Return on Innovation

In this economy, what’s the case to spend money on B2B marketing automation solution? To be sure, there’s plenty to gain by incrementally improving existing processes. But keep an open mind, because the Web 2.0 era also makes innovative new approaches viable.

  • Optimize search investments. This is the low-hanging fruit right now, says Marketo’s CEO Phil Fernandez. Clicks on B2B ads can cost $7 to $10 each, and some B2B marketers spend tens of thousands per month on Google. Using analytics to increase conversion rates will put more leads into the funnel at the same spending level, or allow a marketer to maintain lead volume when budgets get whacked.
  • Warm up cold leads. Most marketers have stockpiles of dormant contacts that never went anywhere. Experts estimate that around 10 percent of these so-called “cold” leads will eventually become warm again, if properly nurtured. One company told me that of 30,000 contacts acquired, about 1500 re-engage each month, thanks to nurturing. That’s a lot of extra value extracted out of a sunk marketing cost.
  • Improve marketing and sales process. At Enquiro, the same outfit that did the B2B research mentioned earlier, they used to generate leads via a white paper offer, then give (“dump” might be a better term) them all to reps. Now they score leads with Marketo and only send promising leads to reps. “Sales reps love the process,” says marketing director Spoeth, and marketing efficiency has been improved, too.
  • Support new business models. Clever use of search and B2B marketing/sales technologies can enable a company to tackle markets that are not viable with traditional approaches. Acteva, an event registration service, can quickly set up and manage campaigns targeted to different vertical markets. Each campaign includes tailored landing page, email, lead routing and reporting.
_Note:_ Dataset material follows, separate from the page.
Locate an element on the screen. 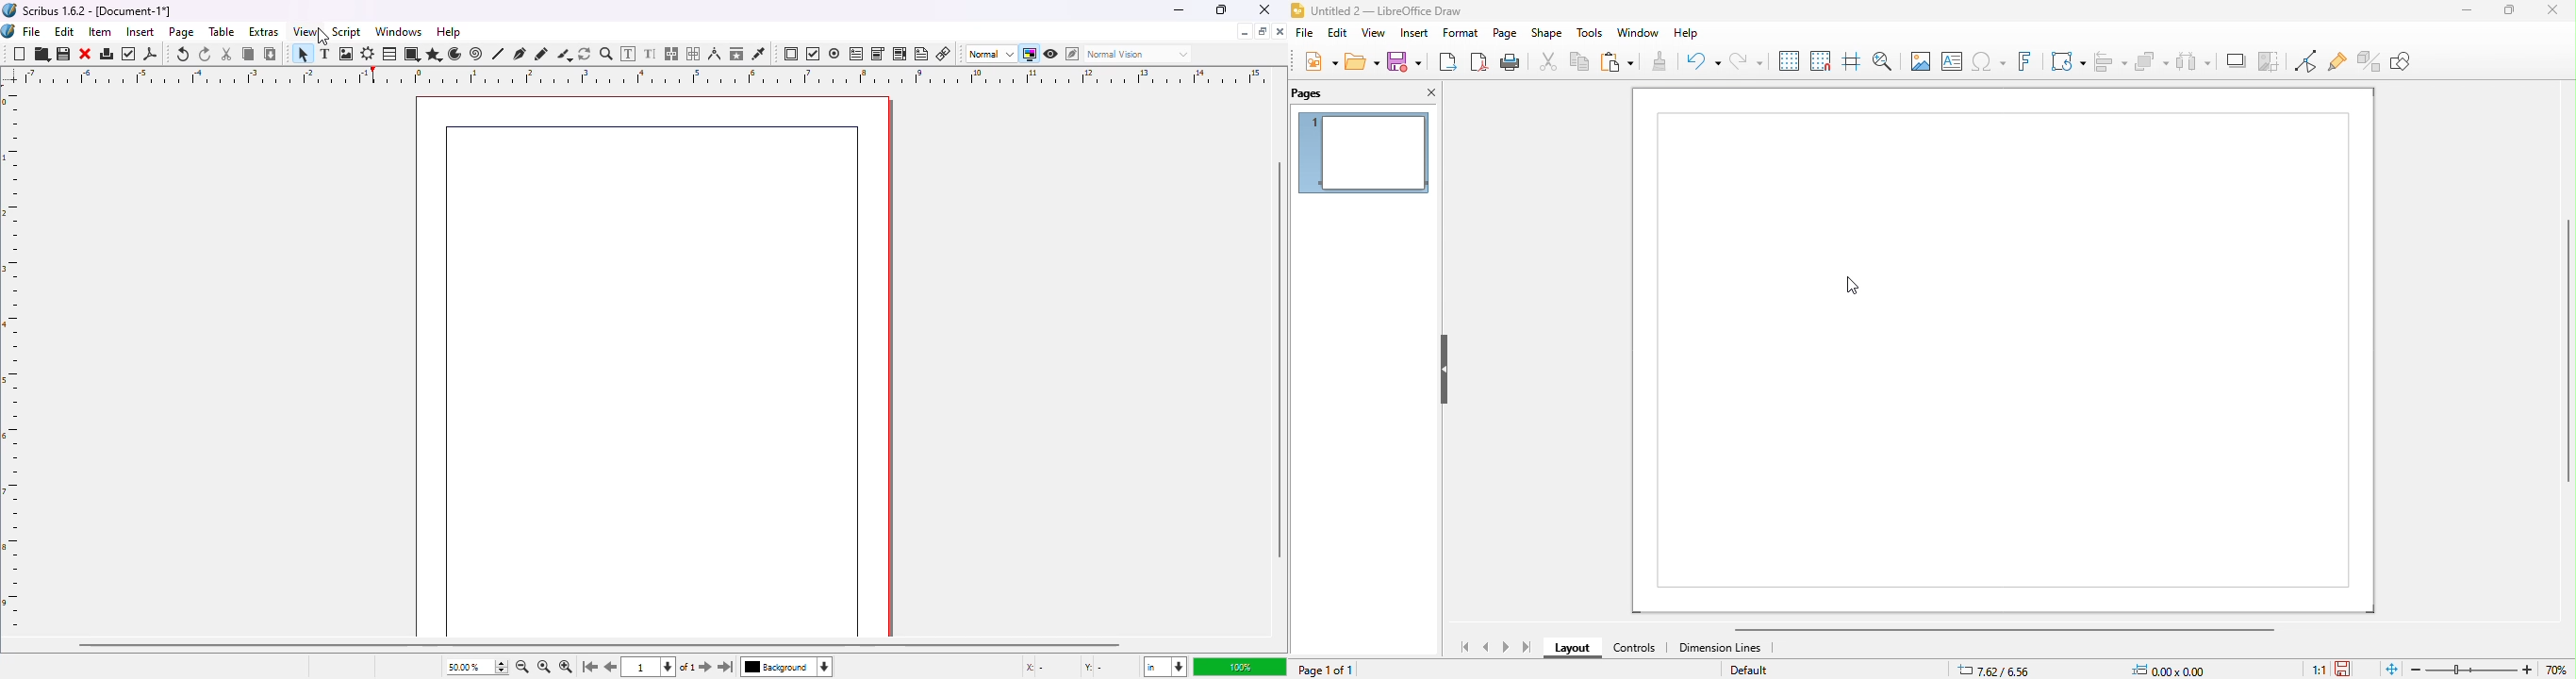 This screenshot has width=2576, height=700. zoom and pan is located at coordinates (1884, 61).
Doing this with the old process, which involved conventional web page design and IT coding, was too time consuming to even consider, according to marketing director Elias Terman.

Tips for Success

Industry experts agree that the best B2B marketers understand precisely how their prospect buy, work to integrate marketing with sales, and deploy the right technology for the right jobs. To improve your odds of success, follow these words of advice.

First, as Andrew Spoeth, Enquiro’s Director of Marketing advises, invest quality time to understand exactly how the customer really buys, both online and offline. Online research, focus groups and usability testing can all play a role. You may be surprised to learn, Spoeth says, that “the buying process doesn’t follow a neat progression” as you might expect from looking the typical buying funnel. People jump around, so be prepared to engage when the buyer is ready.
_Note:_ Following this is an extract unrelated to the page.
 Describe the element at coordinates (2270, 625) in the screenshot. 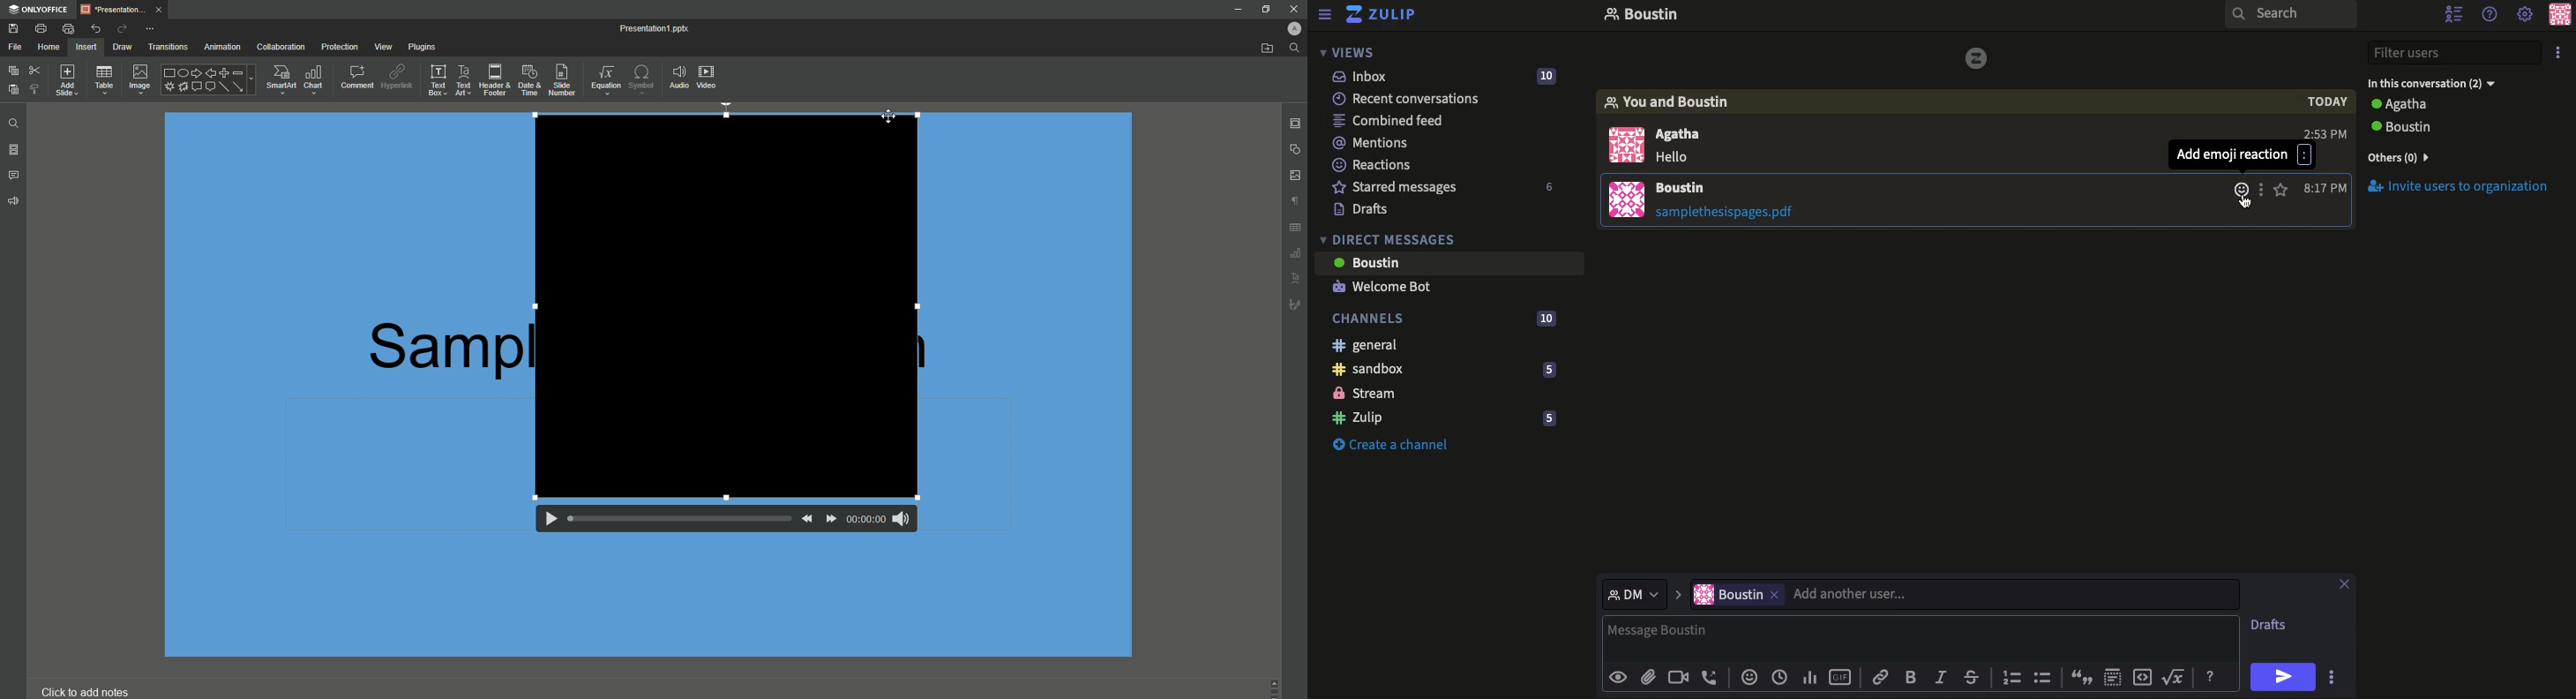

I see `Drafts` at that location.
Marketing and sales leaders must then clearly define a “qualified lead” and agree to work together toward a common goal. Their boss can encourage this by giving them shared revenue objectives, and fixing measurement systems that motivate lead volume over quality. Developing a mutually agreed leading scoring and reporting process is crucial.
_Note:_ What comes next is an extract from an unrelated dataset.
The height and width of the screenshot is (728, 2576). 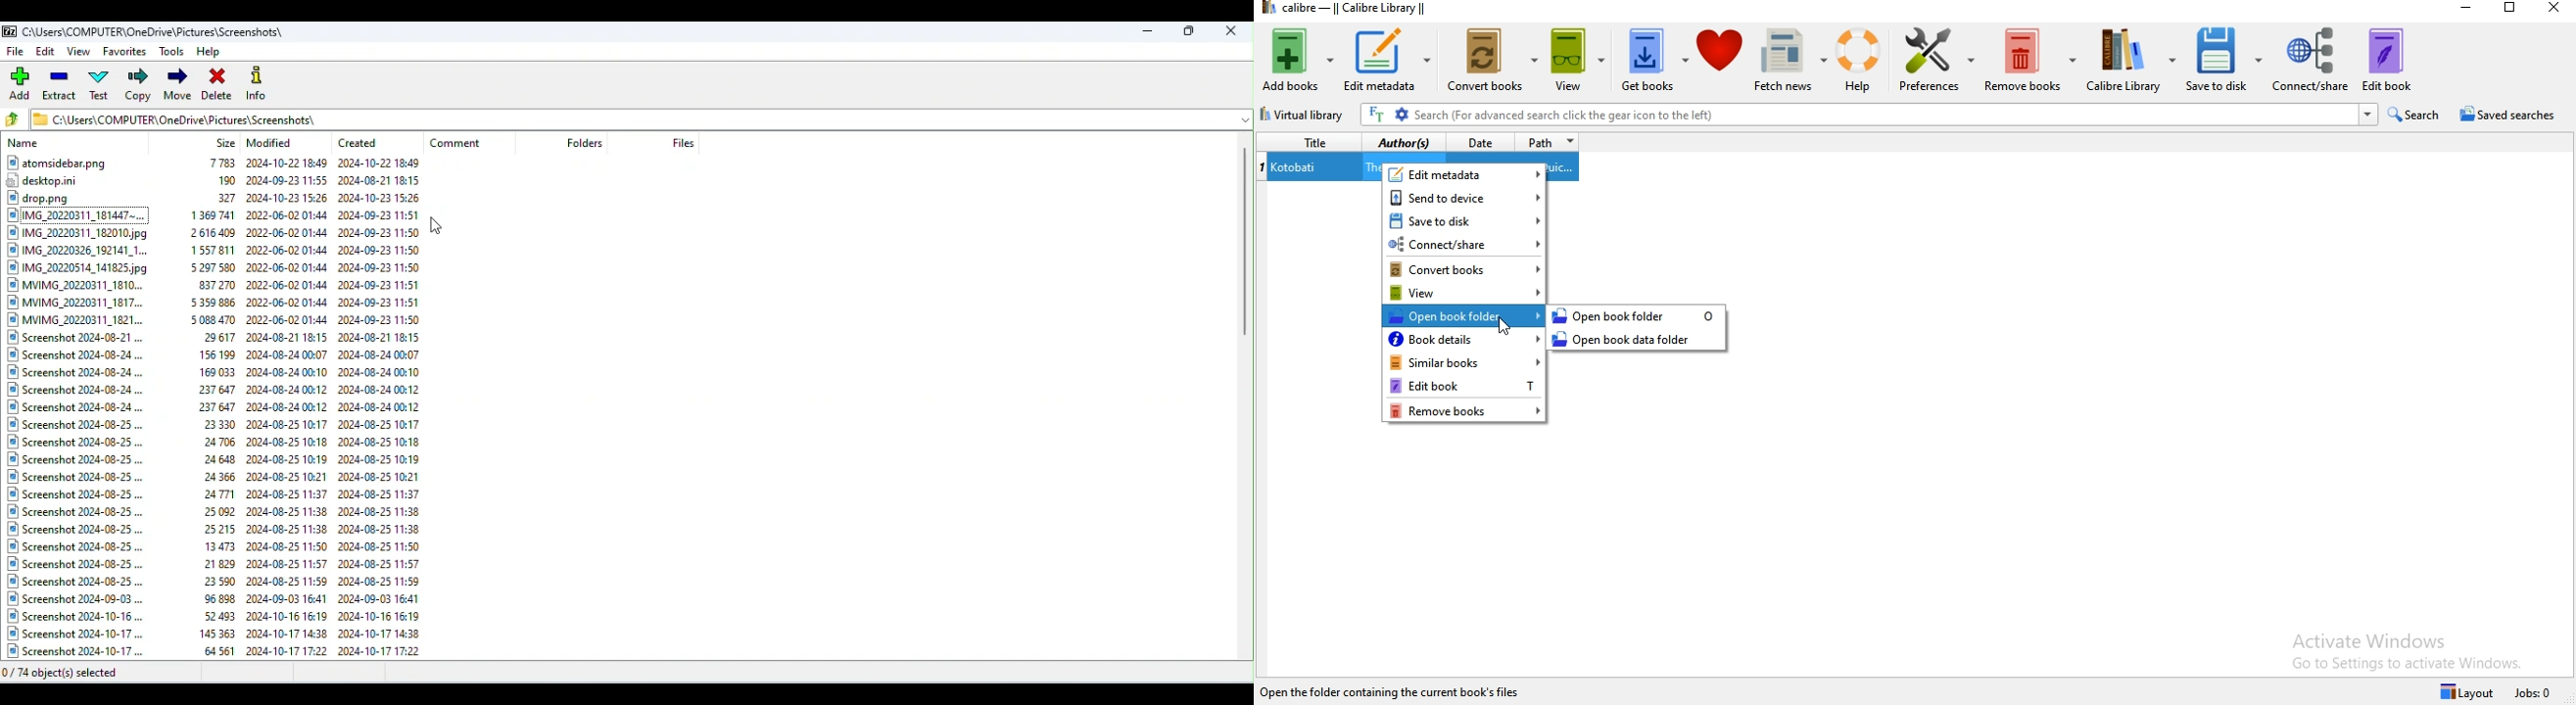 What do you see at coordinates (2465, 690) in the screenshot?
I see `layout` at bounding box center [2465, 690].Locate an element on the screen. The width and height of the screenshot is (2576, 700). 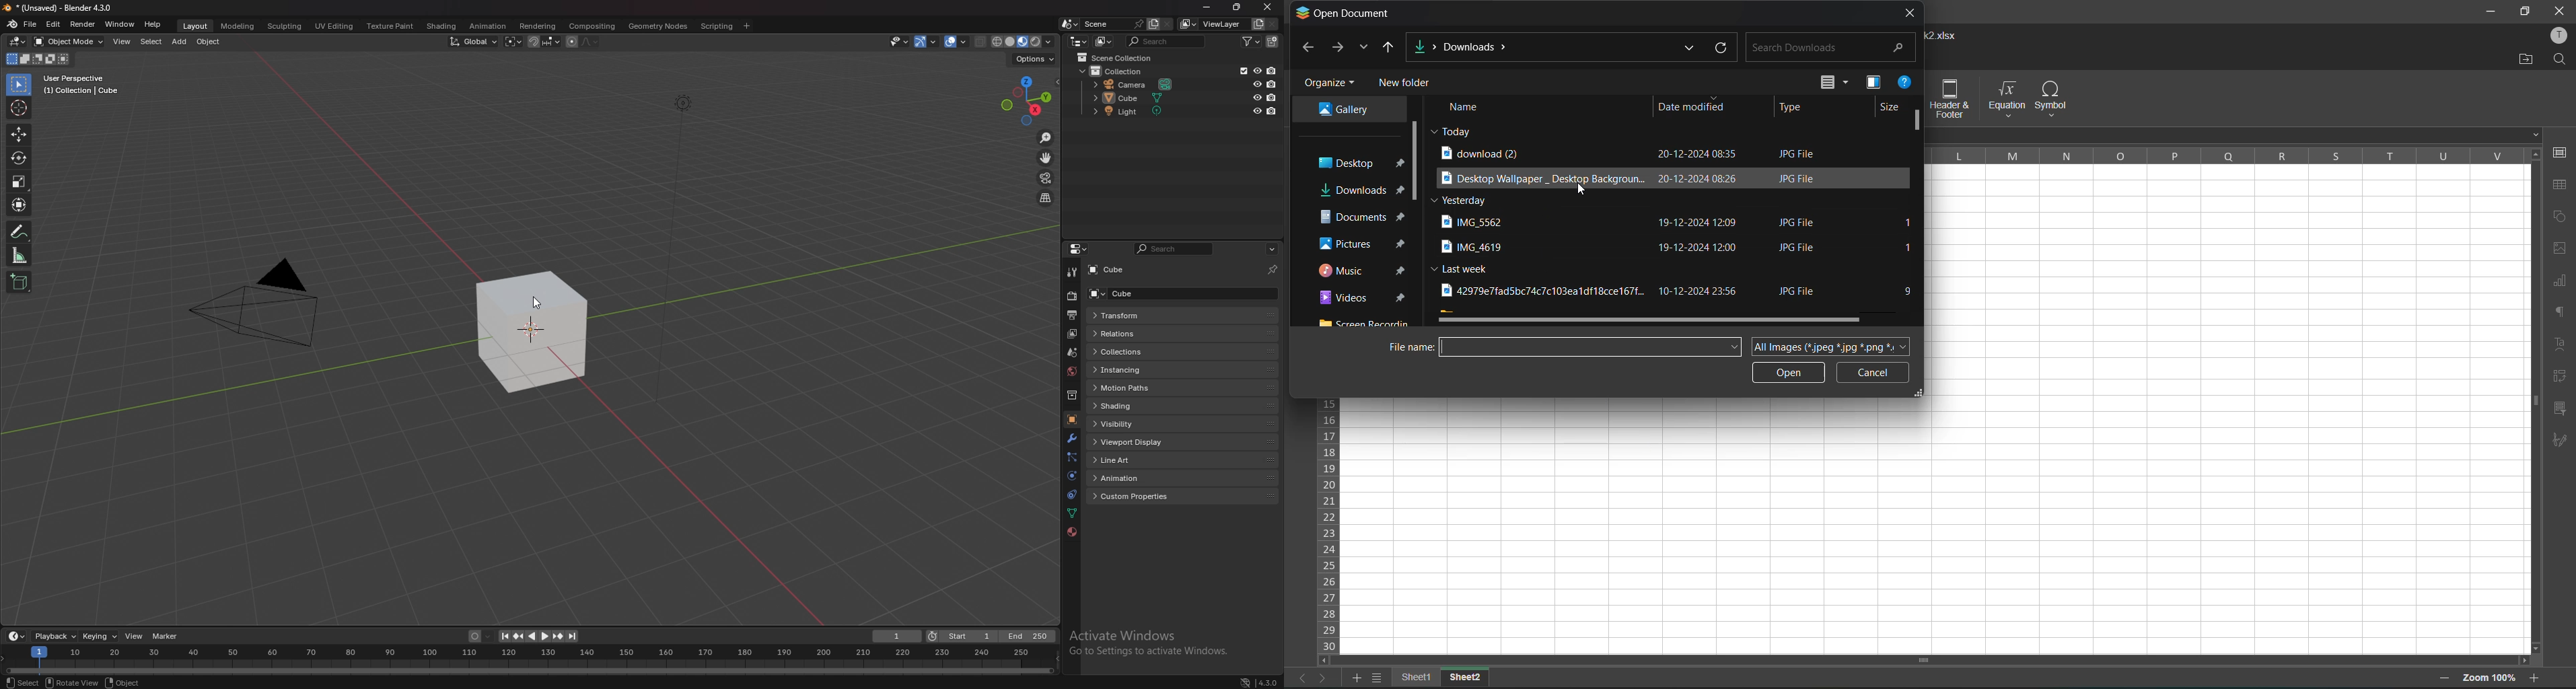
modeling is located at coordinates (238, 25).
To engage with prospective buyers, the right offer delivered at the right time is paramount. Billy Martin, VP of Marketing at Weather Trends International, said the company uses Eloqua’s system to help deliver messages that are “high value and relevant” at a frequency that will increase engagement, not stimulate opt-out behavior.

Finally, deploy the right solutions. Eloqua and Vtrenz pioneered B2B marketing solutions a decade ago, and now offer powerful suites of functionality. As the industry has expanded and matured, upstarts like Marketo and Marketbright have entered with fresh designs and innovative features. And, there are many more solutions in the market from specialty vendors, while mainstream CRM vendors are adding basic capabilities that are bound to grow over time.

In the end, the point of B2B marketing is not about contact generation, it’s about creating qualified opportunities for reps and increasing revenue. Marketing needs creative professionals, and sales needs artful reps to close deals. But both can benefit by taking a more systematic approach to B2B lead management, to better connect with buyers and increase the overall effectiveness of the marketing/sales process.